Tips for Passing a 3G Aerospace Weld Test AWS D17.1
Passing a d17 test starts with cleaning the metal the right way.
I suggest starting with an acetone wipe to remove any oils, adhesives, shop dust, etc. so that you wont smear them into the metal when you use an abrasive wheel.
Next, file the sheared edge to be welded with a clean file that is dedicated to stainless or whatever metal you are welding.
Some metals will also require a light sanding about 1/4" (6mm) from the edge...but again use a dedicated sanding disc around 120-240 grit.
I strongly discourage using scotch brite wheels to clean test plates since some of them contain polishing oils that cause porosity.
One final wipe with acetone before putting the pieces in the fixture.
Make sure the fixture is clean and wipe down with acetone if not.
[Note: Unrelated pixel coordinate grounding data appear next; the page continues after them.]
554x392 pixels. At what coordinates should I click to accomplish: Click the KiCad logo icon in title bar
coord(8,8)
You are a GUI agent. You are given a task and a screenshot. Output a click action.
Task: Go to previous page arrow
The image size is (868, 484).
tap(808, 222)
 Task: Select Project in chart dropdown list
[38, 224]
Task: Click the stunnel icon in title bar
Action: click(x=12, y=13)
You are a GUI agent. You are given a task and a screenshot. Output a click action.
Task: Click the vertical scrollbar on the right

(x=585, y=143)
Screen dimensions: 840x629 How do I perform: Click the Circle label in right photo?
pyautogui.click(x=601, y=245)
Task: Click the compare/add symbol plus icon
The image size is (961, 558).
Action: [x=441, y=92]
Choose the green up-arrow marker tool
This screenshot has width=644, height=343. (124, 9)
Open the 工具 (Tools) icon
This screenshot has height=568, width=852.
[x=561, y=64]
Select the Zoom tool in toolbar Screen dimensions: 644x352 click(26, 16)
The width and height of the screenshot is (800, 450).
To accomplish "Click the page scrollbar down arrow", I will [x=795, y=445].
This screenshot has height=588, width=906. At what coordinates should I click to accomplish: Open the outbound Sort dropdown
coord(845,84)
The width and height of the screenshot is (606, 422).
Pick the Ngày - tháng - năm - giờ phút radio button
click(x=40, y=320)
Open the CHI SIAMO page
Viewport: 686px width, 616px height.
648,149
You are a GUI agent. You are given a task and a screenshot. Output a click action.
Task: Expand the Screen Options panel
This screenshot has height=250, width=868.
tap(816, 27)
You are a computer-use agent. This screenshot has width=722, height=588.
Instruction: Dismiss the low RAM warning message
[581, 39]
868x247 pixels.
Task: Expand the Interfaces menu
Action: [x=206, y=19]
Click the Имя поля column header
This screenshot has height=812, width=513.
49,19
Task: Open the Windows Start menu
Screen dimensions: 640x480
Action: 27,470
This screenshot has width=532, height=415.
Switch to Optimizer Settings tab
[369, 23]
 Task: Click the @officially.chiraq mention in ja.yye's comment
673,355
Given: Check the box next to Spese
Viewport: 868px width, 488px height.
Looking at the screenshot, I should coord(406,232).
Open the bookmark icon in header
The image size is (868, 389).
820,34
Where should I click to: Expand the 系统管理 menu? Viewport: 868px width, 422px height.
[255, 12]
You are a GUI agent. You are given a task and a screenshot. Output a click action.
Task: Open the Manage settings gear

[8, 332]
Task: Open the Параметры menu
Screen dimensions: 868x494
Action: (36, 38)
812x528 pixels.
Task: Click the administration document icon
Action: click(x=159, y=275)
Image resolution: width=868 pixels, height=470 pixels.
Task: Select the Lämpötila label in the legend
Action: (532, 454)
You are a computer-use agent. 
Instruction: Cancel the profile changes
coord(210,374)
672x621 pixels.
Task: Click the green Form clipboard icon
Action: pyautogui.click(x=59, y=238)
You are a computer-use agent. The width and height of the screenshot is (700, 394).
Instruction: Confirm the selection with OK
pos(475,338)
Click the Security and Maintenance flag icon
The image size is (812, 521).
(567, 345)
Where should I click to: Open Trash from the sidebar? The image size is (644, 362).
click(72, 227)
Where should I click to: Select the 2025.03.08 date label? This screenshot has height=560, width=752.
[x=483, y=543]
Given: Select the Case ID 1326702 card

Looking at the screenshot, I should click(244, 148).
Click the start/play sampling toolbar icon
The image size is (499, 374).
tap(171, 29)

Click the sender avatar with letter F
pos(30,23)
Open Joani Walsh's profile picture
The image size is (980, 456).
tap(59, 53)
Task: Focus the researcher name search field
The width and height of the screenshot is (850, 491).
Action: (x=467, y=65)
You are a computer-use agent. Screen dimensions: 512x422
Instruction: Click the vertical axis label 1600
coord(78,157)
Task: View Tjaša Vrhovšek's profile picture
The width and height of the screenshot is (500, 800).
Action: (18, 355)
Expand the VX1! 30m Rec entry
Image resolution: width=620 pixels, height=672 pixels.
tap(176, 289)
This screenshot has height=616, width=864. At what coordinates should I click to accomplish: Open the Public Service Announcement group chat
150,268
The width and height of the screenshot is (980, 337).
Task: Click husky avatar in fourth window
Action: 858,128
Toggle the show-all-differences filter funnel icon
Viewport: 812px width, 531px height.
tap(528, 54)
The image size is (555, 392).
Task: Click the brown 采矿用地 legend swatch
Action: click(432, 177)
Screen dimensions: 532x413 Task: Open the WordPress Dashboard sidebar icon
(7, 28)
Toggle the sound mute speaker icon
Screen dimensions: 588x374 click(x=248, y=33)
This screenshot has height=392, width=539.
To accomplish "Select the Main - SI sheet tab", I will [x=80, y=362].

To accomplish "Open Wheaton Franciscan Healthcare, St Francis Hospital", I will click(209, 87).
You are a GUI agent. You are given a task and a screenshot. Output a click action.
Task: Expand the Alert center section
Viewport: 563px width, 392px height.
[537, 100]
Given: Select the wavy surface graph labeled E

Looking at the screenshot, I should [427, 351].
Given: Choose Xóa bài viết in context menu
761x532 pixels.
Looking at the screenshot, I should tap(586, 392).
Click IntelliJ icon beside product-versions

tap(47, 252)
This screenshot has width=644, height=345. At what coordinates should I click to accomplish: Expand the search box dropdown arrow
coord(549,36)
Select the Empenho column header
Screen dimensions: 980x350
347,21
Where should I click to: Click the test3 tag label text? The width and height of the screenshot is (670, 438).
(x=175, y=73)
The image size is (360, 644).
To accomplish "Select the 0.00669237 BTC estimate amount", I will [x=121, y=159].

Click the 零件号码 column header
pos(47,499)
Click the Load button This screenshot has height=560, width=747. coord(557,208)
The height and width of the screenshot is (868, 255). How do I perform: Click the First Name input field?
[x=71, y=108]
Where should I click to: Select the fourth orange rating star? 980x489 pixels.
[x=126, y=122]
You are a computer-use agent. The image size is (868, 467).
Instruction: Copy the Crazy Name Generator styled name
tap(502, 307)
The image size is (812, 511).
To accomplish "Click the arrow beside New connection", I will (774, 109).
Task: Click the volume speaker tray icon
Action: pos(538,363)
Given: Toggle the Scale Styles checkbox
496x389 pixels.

Once the test pieces are in the fixture, do NOT spray or wipe with acetone as this will only flush contaminants into the joint.
.063" (1.6mm) stainless does not really require any gap in order to fully penetrate but I sometimes use a slight gap to help me see the joint better.
If i gap the pieces .040" (1.mm) they are more half that by the time I get a few tack welds so the gap is minimal while welding.
I make tack welds on the ends with just a few extra dabs of filler metal to prevent melting away.
Even though the AWS D17.1 specification allows for end defects, i think test pieces should be visually acceptable end to end.
Once the test joint is tacked up, its time to weld.
Stainless steels generally require around 2/3 the amperage as carbon steels for a butt joint so 46 amps was enough to fully penetrate .063" 304L stainless.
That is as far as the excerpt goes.